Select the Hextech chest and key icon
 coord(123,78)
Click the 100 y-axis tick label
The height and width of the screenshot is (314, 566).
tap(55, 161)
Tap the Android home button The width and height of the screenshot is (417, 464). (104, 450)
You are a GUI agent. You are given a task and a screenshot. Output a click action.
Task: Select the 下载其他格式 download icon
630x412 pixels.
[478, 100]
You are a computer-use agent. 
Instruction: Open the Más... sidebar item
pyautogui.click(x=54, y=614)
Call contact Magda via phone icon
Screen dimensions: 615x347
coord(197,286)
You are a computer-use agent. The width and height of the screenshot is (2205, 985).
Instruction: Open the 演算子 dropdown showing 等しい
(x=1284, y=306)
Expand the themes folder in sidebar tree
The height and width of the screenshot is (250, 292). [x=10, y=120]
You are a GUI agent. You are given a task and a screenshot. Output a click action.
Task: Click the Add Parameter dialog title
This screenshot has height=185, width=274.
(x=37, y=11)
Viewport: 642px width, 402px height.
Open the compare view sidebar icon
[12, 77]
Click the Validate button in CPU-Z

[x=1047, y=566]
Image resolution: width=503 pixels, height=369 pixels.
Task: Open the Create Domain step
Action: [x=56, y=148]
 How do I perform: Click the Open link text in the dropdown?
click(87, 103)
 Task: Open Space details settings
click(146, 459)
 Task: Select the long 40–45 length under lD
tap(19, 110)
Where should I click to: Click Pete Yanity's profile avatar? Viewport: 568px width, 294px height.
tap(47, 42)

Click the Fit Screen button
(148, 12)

★ ★ ★ ★ ★

Rewrite all the entries above, replacing "Instruction" with "Goal" wherever it occurs and leaving everything else unchanged.

Correct result:
Select the Hextech chest and key icon
 coord(123,78)
Click the 100 y-axis tick label
The height and width of the screenshot is (314, 566).
tap(55, 161)
Tap the Android home button The width and height of the screenshot is (417, 464). (104, 450)
You are a GUI agent. You are given a task and a screenshot. Output a click action.
Task: Select the 下载其他格式 download icon
630x412 pixels.
[478, 100]
You are a computer-use agent. 
Goal: Open the Más... sidebar item
pyautogui.click(x=54, y=614)
Call contact Magda via phone icon
Screen dimensions: 615x347
coord(197,286)
You are a computer-use agent. The width and height of the screenshot is (2205, 985).
Goal: Open the 演算子 dropdown showing 等しい
(x=1284, y=306)
Expand the themes folder in sidebar tree
The height and width of the screenshot is (250, 292). [x=10, y=120]
You are a GUI agent. You are given a task and a screenshot. Output a click action.
Task: Click the Add Parameter dialog title
This screenshot has height=185, width=274.
(x=37, y=11)
Viewport: 642px width, 402px height.
Open the compare view sidebar icon
[12, 77]
Click the Validate button in CPU-Z

[x=1047, y=566]
Image resolution: width=503 pixels, height=369 pixels.
Task: Open the Create Domain step
Action: [x=56, y=148]
 How do I perform: Click the Open link text in the dropdown?
click(87, 103)
 Task: Open Space details settings
click(146, 459)
 Task: Select the long 40–45 length under lD
tap(19, 110)
Where should I click to: Click Pete Yanity's profile avatar? Viewport: 568px width, 294px height.
tap(47, 42)

Click the Fit Screen button
(148, 12)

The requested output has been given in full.